In the Balkan area, event occurrence is quite evenly distributed over the year, but it is higher between November and February, and the increase has been substantial since the year 2000 (Table 10). Besides, it must be noted that no event is present in the database before the year 1999 for that area, suggesting a possible lack in the database.

Considering the Eastern Mediterranean area, the highest incidence in Greece is between October and November, in Turkey between May and August, and in the coastal Middle East countries, between December and February (Table 10). The event increase in all these areas, during the study period, is quite evident. Regarding the far eastern area, the trends in TCWV values, the series persistence and the CAPE series persistence are consistent with the increase in numbers of geo-hydrological events for Smirne in summer; for the rest of studied Middle East cities, the increasing numbers of events occurring in January and February seems not related to CAPE nor to TCWV trends or persistence.

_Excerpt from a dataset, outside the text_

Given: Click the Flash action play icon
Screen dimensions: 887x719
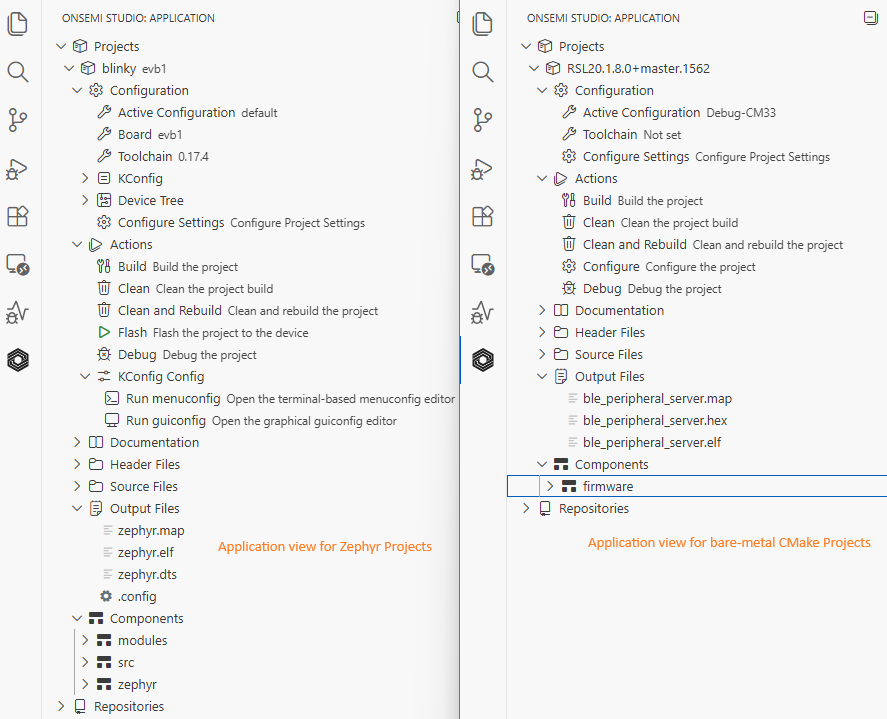Looking at the screenshot, I should tap(103, 332).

The Western area, including Spain, Portugal, Morocco, Algeria and Tunisia is characterized by a substantial increase in number of events, between the first two decades and the second two (Table 10); the maximum number is in fall and early winter. This trend is consistent with the CAPE series persistence from September through December.

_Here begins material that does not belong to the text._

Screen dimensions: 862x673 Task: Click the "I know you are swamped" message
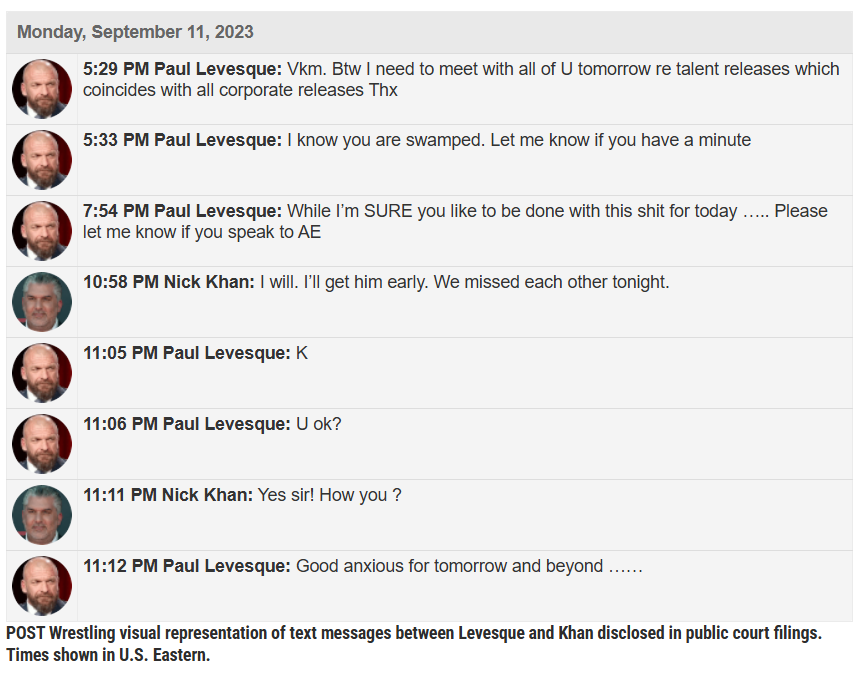[518, 140]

Finally, the CAPE and TCWV data analyses were limited to the monthly mean values for the 100 km² surrounding 18 major cities facing the Mediterranean. Despite this limitation, in both cases trends were detected and are consistent with the increase in the number of the geo-hydrologic events. Moreover, the CAPE data is an indicator of atmospheric instability and then linked to extreme events, while the TCWV data is related to the availability of precipitable water. A further step of the research will focus on other spatialized variables, allowing a more in-depth search for the correlation with the geo-hydrologic events.

5. Conclusions

This work presents an innovative approach to identify potential relationships between the trends in the occurrence of geo-hydrologic events that impacted the Mediterranean area between 1979 and 2018 (EM–DAT source) and some meteorological indices (CAPE and TCWV) that are predictors of severe weather conditions. The possible presence of trends or tendencies is detected by using the Mann–Kendall test, the Sen’s slope estimator and the Hurst exponent. In the first part of the work, the geo-hydrological severe events that occurred in the countries facing or close to the Mediterranean area, for the 40 years period 1978–2018, were analysed, and it was concluded that events in the last two decades are about four times the number of those in 1979–1988, and more than two times the number of those in 1989–1998. Conversely, no trend emerges over the 40 years period in terms of number of fatalities. When focusing on the distribution of sub-type events by year, between 1979 and 2018, the study clearly shows an increase in number of riverine and flash floods, and of extra-tropical and convective storms from the year 2000, in contrast to their lower incidence in the previous periods, with an even stronger signal in the last decade 2009–2018. Subsequently, the study focused on the analysis of CAPE and TCWV data for 18 major cities facing the Mediterranean Sea, and it allowed the detection of interesting trends in different cities even while varying geographically and seasonally, but still with higher values in fall months. Future work will be devoted to a spatial analysis at the entire Mediterranean region scale of the aforementioned trends by including additional meteorological indices (e.g., microphysics oriented).